# Thinking of routing dovetail groove in uhmw for job site table saw fence



## Dave53 (Nov 22, 2021)

Was thinking of using a 3/4x4"x30" uhmw piece for a skill 8 1/4 job site table saw (fence addition). The idea was to have something stable, slick and extend beyond the length of the original fence to assist stabilizing the piece of wood I'm ripping. I'm currently using a piece of straight poplar that I routed two dovetail grooves for dovetail clamps. The nice thing about the dovetail groove is you can make the fence any height. Fairly new to this and trying to find out if it's worth trying the dovetail in uhmw or just find some very clean/cabinet grade plywood. thanks for any recommendations.


----------



## woodnthings (Jan 24, 2009)

Probably overthinking this a bit.
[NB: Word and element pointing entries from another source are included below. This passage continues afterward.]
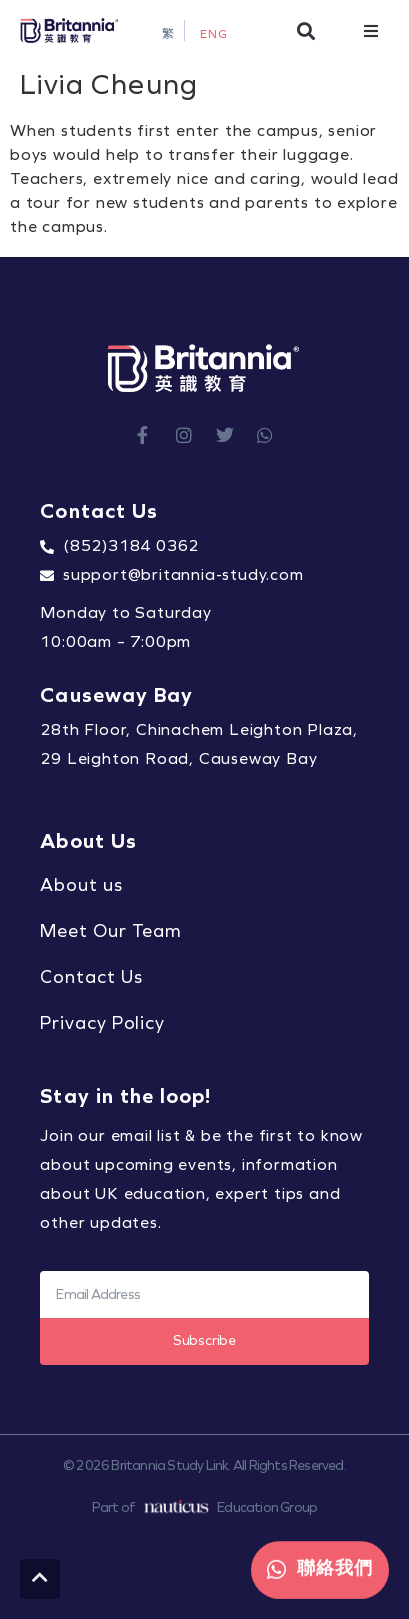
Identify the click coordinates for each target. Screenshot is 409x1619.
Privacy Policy (102, 1023)
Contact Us (91, 977)
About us (81, 885)
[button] (305, 30)
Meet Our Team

If your present fence is straight and flat that's as good as you'll need.
If it's attached to the job site fence with flush head bolts, that's what you want.
Without photos it's hard to give advice, BUT here's an idea that I built for my Biesemeyer box type fence that's easy to clamp to.
It gives you two working heights, high/tall and low.
The lower thickness allows you more room between the blade for pushing narrow material through without entangling on the blade guard.
You can use a pusher or your hand depending on your requirements and safety rules.
Some would call it an "L" fence, close, but not exactly that.








Anyone read the article on the "L" fence?


Hi everyone, In the most recent Fine Woodworking, there's an article on the "L" fence for the table saw and its many uses, including rabbets, taper cuts, pattern cutting, etc. Pure genius! Has anyone made one? I'm going to make one myself and want to know if there are any modifications or...




www.woodworkingtalk.com














Here's the thread: What's your table saw fence like?

My Delta Unisaw fence also has two positions, tall, and low. It probably was the original idea for the DIYs "L" fences:


----------



## TomCT2 (May 16, 2014)

plastics do not make good fences - especially if extended into mid-air.
eventually, sometimes sooner than later, or left unused and unsupported, they warp.

I have alum angle 'iron' - 8' and 10' - which I clamp to the stock fence and use for straightening hooked long boards.
looks like:


----------



## DrRobert (Apr 27, 2015)

How long is the stock fence? Plywood would work. Make an auxiliary fence that has two sides and slips over the existing fence. Make is high enough you can clamp a vertical featherboard on. Also handy for rabbets. I don’t see the need for dovetails grooves.

Every shop with that caliber of table saw would benefit from a track saw both for straight line ripping and sheet goods. I just happen to know someone who has a Festool circ saw who will negotiate the price 😉.
(Check my ad)


----------



## DrRobert (Apr 27, 2015)

Here’s what I use maybe it will give you an idea. This fellow has an interesting fence, too.


----------



## Dave53 (Nov 22, 2021)

Thanks for the responses. I like the idea of the high mdf fence face on one of the pictures. Nice thing about boxing it in is you don’t have to keep checking if your fence is at 90 degrees.


----------